If you are in business, self-employed or you rent out property, then you must keep records for five years after your self-assessment form was due in. The return for 2008/09 was due in on 31 January 2010 and five years from then was 31 January this year. So the next day you could destroy all records which relate to the tax year 2008/09.
If your annual accounts are made up to 5 April then you can destroy documents dated between 6 April 2008 and 5 April 2009. But if your accounting year begins on 1 May, as many do, then you must keep almost another year’s documents. So 1 February 2015 you could destroy records dated 1 May 2007 to 30 April 2008. The rule is that you must keep financial records used in a tax return which are all those for your accounting year which ends in that tax year. So as documents for 2008/09 return could be destroyed, on 1 February 2015 you can now destroy documents relating to your accounting year which ends in 2008/09.

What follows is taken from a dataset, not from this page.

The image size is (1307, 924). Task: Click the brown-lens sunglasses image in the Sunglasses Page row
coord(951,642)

If you are VAT registered then you must keep documents for six years after the most recent item mentioned on them. So on 1 February that would be those dated up to 31 January 2009. So some documents may have to be kept a little longer than 1 February, depending when your year end is. And there is a different VAT rule if you sell digital goods to other EU countries - the VAT MOSS scheme. Then you must keep records of those sales until 31 December after their tenth anniversary. So sales in February 2015 need to be kept until 31 December 2025! See VAT Record Keeping.
If you do self-assessment but are not in business then on 1 February 2015 you can destroy records for the 2012/13 tax year – 6 April 2012 to 5 April 2013. However, it is cautious to keep records for a bit longer as overpaid tax claims can go back four previous tax years. At the moment that means back to 2010/11. But on 6 April this year you can have another bonfire to get rid of records from 2010/11 as it will then be too late to make a claim for that year. The ultra-cautious may note that some legal claims can go back up to six calendar years and mis-selling claims such as PPI have gone back much further.

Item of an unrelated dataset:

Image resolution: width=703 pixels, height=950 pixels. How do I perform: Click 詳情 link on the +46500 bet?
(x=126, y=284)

NB If your tax return was sent in late – after 31 January – then you should keep records for fifteen months after it was sent and if there is a live tax enquiry into your affairs you must retain records that relate to the year of the enquiry until it is settled.

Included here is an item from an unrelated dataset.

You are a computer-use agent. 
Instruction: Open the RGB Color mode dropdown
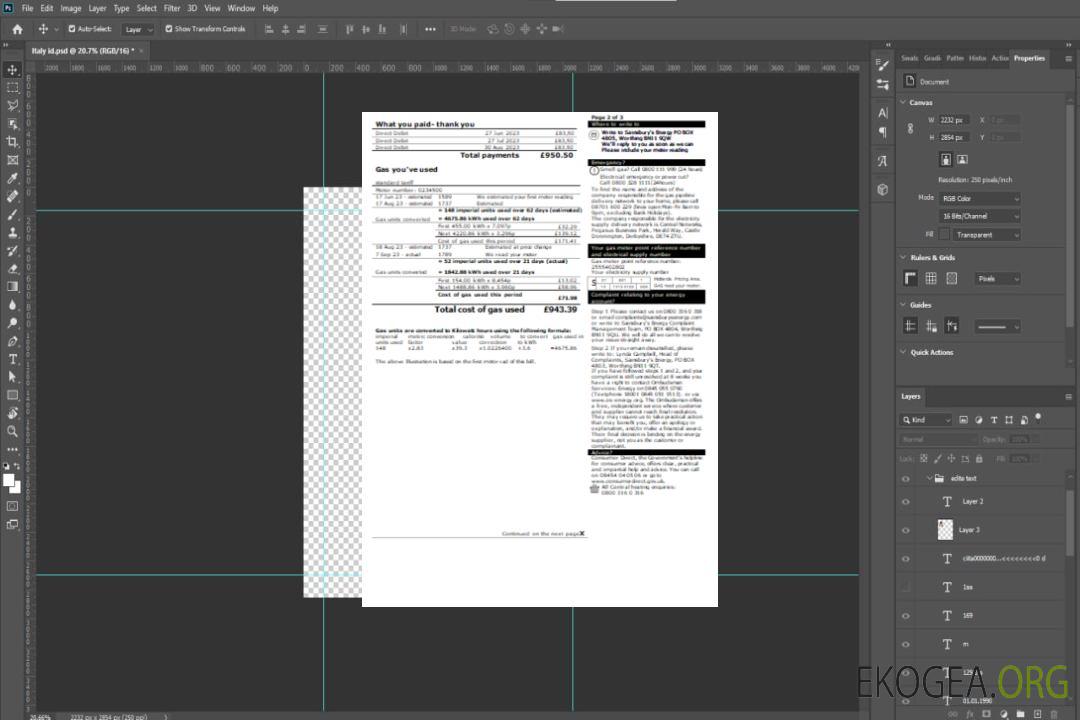(979, 198)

Gov.UK: Keeping your pay and tax records
Gov.uk: Business records if you're self-employed
If you do not fill in a self-assessment form you do not have to keep records for any particular time. Four previous tax years or even longer is cautious - see above.
Of course never destroy documents about loans, mortgages, investments, or other financial contracts that are current. And if you do the probate on someone's estate you should keep the probate records for 20 years.
And a cross-cut shredder might be safer and more secure than a bonfire.